Autism is a very frustrating disorder. I can be totally impulsive. I get foods I shouldn’t take. I see it. I take it. No thought at all. I see things I want to spill or spray or touch. No thought at all. It is my lizard brain. It is almost reflexive. I think eventually, when I am caught. Then my reasoning is totally stung with remorse. I hate my impulsive actions.

I live in a dual world. On the one hand I have an intelligent mind and I think deeply. On the other hand, I only react to impulses, like a lizard chasing a cricket. Maybe neurologists or neuro-scientists can figure this one out. My whole life is extremes. I am intelligent but I am not able to speak or write like a teen. I can’t even speak as well as a kindergartner. I am impulsive like a baby, but I am a religious thinker like an adult.

Autism is a wild ride. I think it is sort of a blessing to think deeply like I do, but it is so grating to follow my lizard brain as well. I wish I could figure out how to get mastery over it because people rightly get angry and I seem selfish.

Professional Guessing

I read this story in the Wall Street Journal.
and it probably describes feelings that other parents can relate to. The boy has very different symptoms from me so of course his story is different too, but I see how hard parents work on dealing with behaviors they don’t understand. I see how they seek answers from experts.

The part of the article I want to comment on is what the autism specialist told the father about his son. The insight the father received is interesting. He is told that his son perceives the world in fragments. In my opinion, the expert is giving an insight based on conjecture. How is she able to determine that the boy is perceiving reality in fragments? I don’t perceive in fragments, though my sensory system isn’t normal. I think autism has a lot of experts who guess a lot.

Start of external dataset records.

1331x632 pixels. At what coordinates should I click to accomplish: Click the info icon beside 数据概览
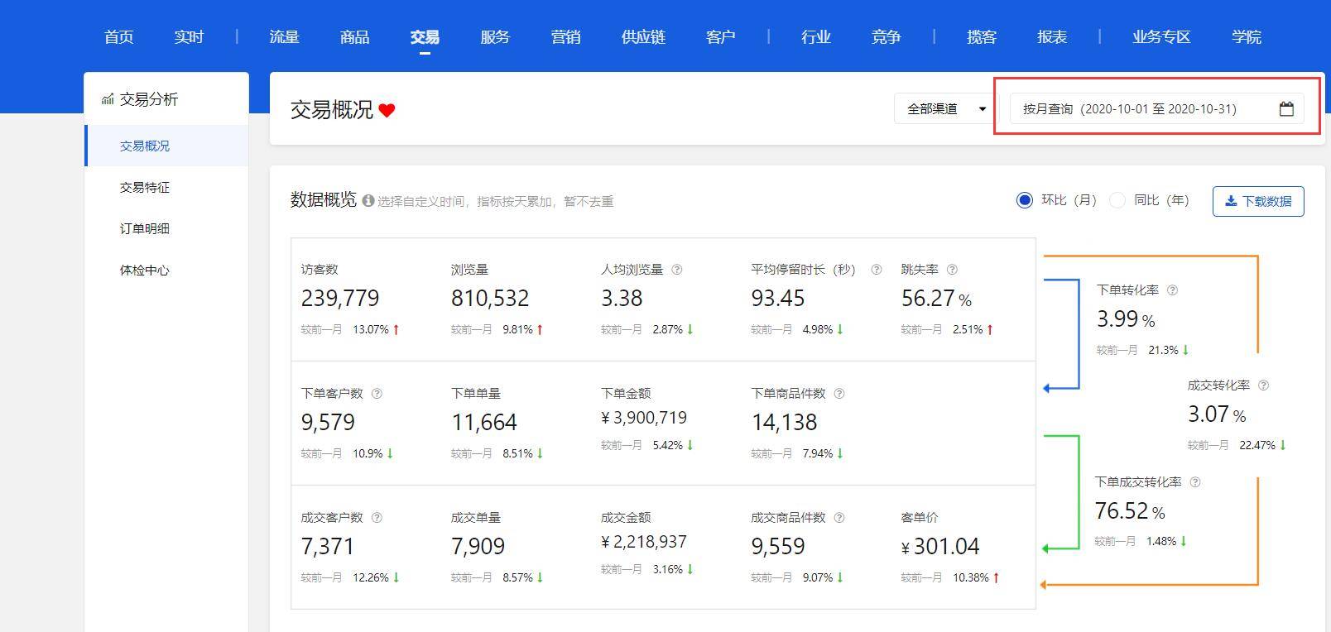tap(368, 201)
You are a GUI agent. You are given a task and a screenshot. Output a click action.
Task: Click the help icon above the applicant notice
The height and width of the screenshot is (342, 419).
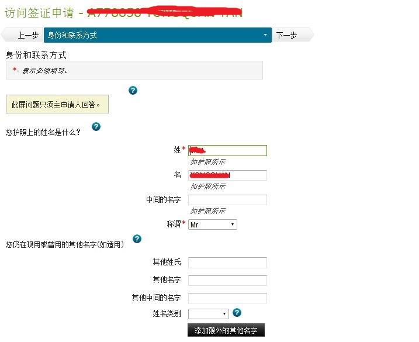[133, 90]
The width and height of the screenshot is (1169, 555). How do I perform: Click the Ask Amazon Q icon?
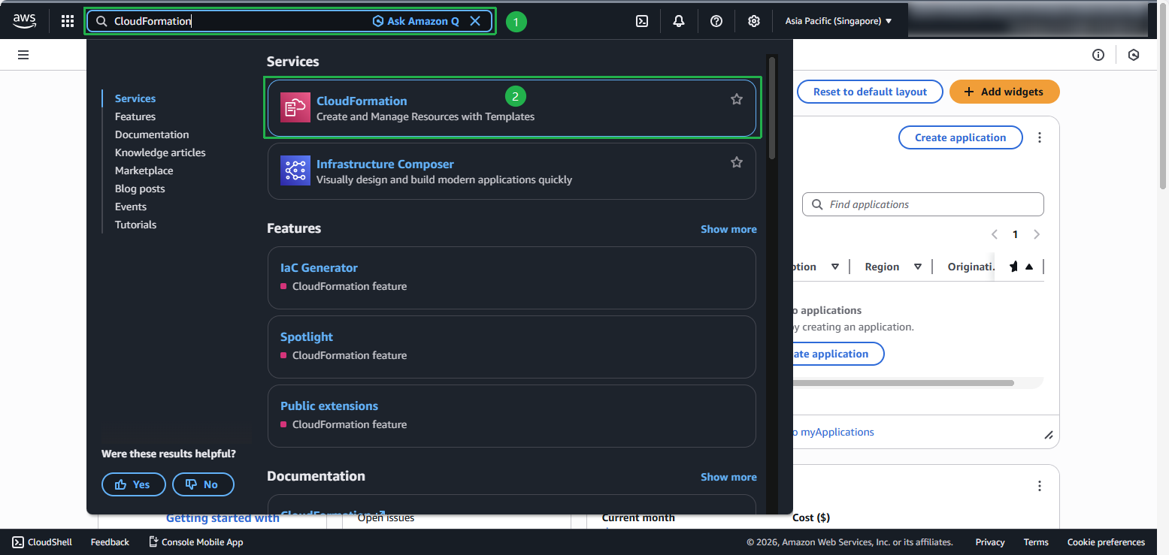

I am thinking that maybe I don’t have a title, but I am an expert in autism. I could tell the expert the struggle of autism from my own experience. I didn’t read textbooks in autism to help me tell others what autism is. I live autism. I see the world in autistic eyes. I have had so many theories all my life that severely impacted my life. I would say that many were totally fantasy.
I hope soon I can publish my book and tell about autism from the inside out.

Interesting New Autism Study on Autism and the Environment

 A recent study links the cause of autism to environmental factors. Now is the time to figure out the cause of autism and how to treat it. If the research helps, I would be thrilled.